Visitors would sometimes feel the house seemed run down – the diplomat and his wife, after all, had been used to servants and had lost the habit of home maintenance. Some improvements were made. French windows were installed, letting in far more light and a view of the disproportionately large garden and lovely apple orchard. The patio that separated the living-room and garden was extended. But little else was done to the home that would serve the Mellors for over two decades. Although slightly shabby, 15 Court Farm Road was an extremely comfortable house. But the sense of alienation in the area was reflected inside it. ‘I think Ron and Anna lived this very weird, isolated life,’ Gerry King remembered of a visit there in the late 1960s. ‘You could imagine them in the times of the Raj, as though he had been posted to some obscure place in India, and they are there, sipping their sherry, and going on to whisky. That sort of thing: a feeling of not being real. But there was something very wonderful and lovely about them both. And Uncle Ron also had that gentleness. I felt that he didn’t cope with reality well.

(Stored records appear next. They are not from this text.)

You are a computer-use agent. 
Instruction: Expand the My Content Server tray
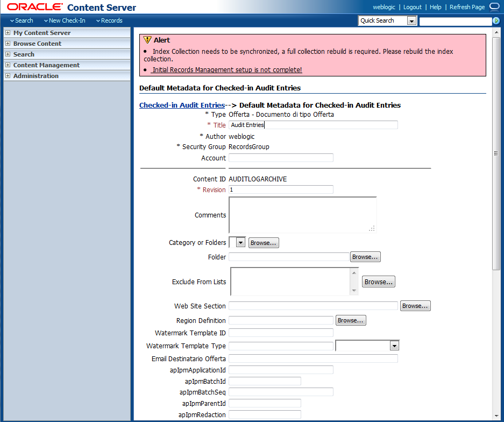8,33
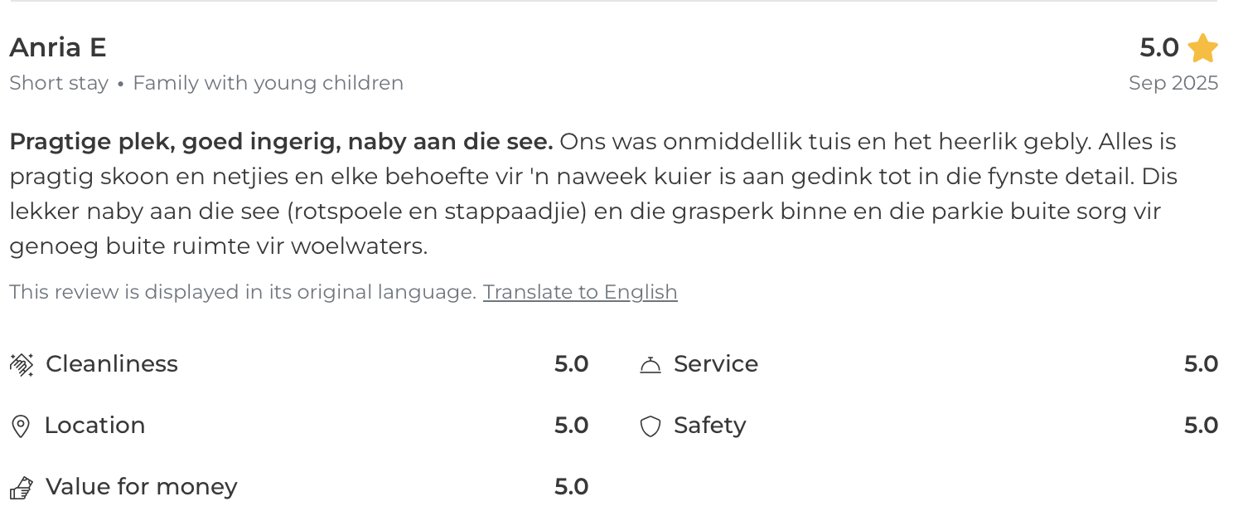Click the Family with young children tag
This screenshot has height=516, width=1243.
point(268,83)
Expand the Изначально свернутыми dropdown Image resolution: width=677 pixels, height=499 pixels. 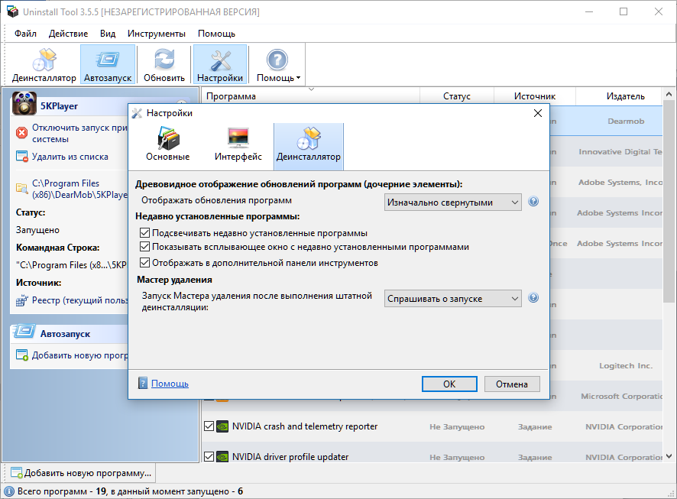pyautogui.click(x=452, y=203)
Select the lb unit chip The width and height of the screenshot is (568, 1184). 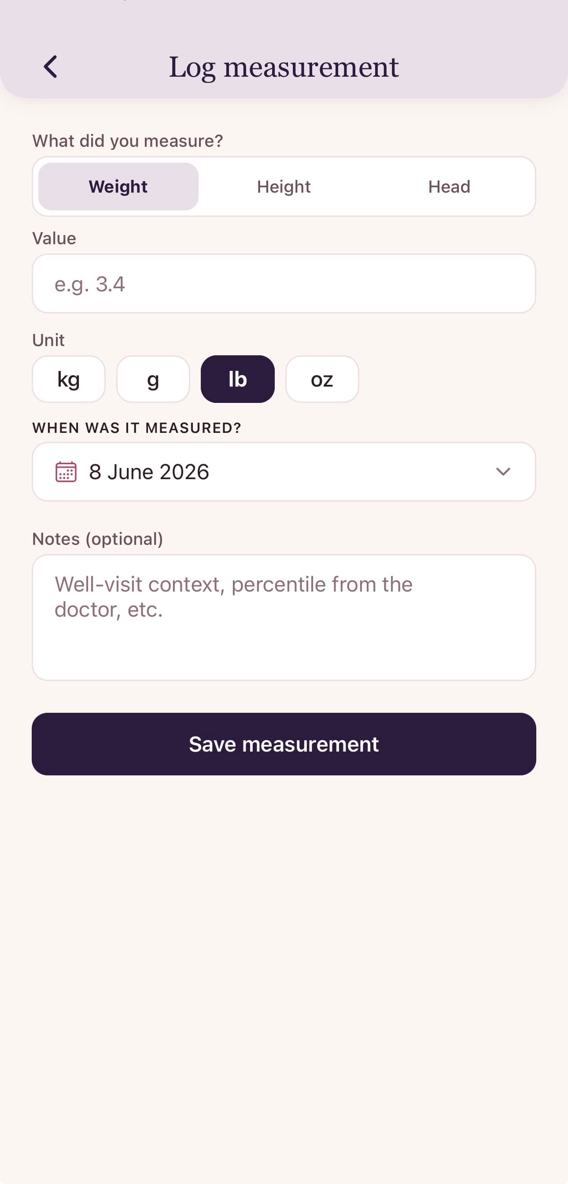tap(238, 379)
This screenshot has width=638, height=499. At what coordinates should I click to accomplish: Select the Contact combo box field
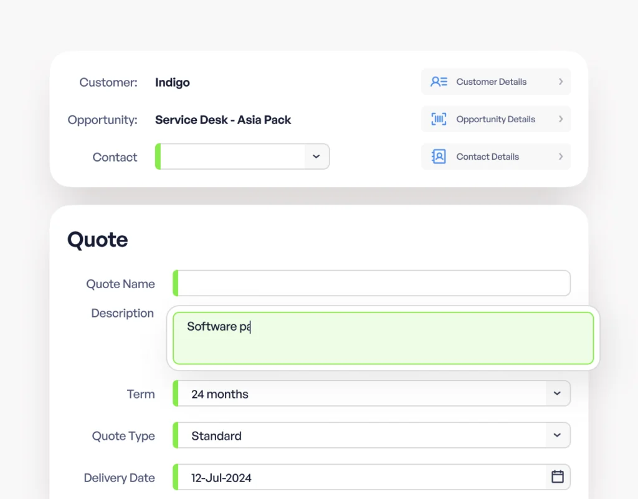[x=232, y=157]
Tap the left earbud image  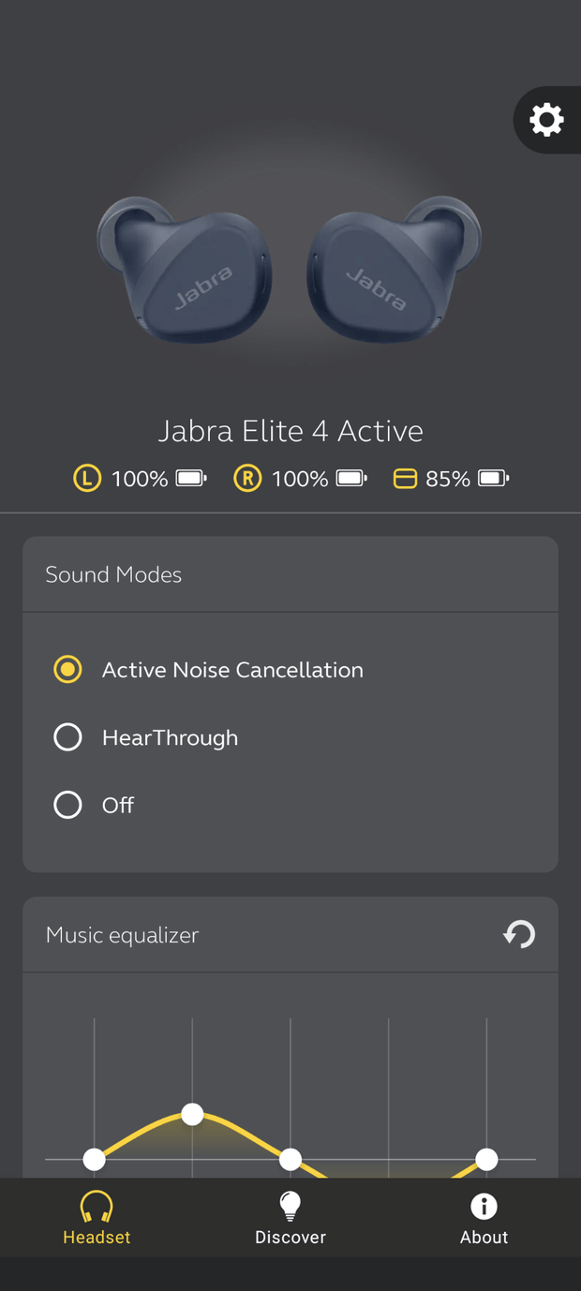pyautogui.click(x=185, y=270)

But he was a lovely man.’ Yet Ron and Anna’s loneliness was not surprising: like their sons, Ron and Anna had suffered disappearing diplomatic service relationships, and had few friends in London.

Living at 54 Oakley Road, some 500 yards from 15 Court Farm Road, was the Evans family. Richard, the youngest child, was a few months younger than David Mellor and a year older than Johnny Mellor. Soon after the Mellor family had moved into their new home, the Evans and Mellors met up – he too attended Whyteleafe primary school. ‘It’s just a village primary at the bottom of the hill. That’s where I went. That must’ve been where we met.’ The two families became close; Richard quickly came to regard David Mellor as his best friend. ‘It was Johnny-and-David, a kind of Scottish thing. “Johnny” – that’s what his mother always called him. David is nine, I’m nine. He’s very quiet, very withdrawn, but there’s something very comfortable about being with him. And I would literally sit there with him not saying anything for half an hour and it was OK, you didn’t have to. He was my mate, my best mate. But all three of us played together.’

Hardly a day would go by when Richard Evans was not over at the Mellor house: ‘My recollection of it was that I was always there and it was always a very warm house. They never locked it up. The door was always open. My parents were really security conscious: our house had been burgled. But Anna was not, the house was always open, they never locked the door. Yet they never got turned over. Maybe it was just the atmosphere of the place. But it was always an open house.’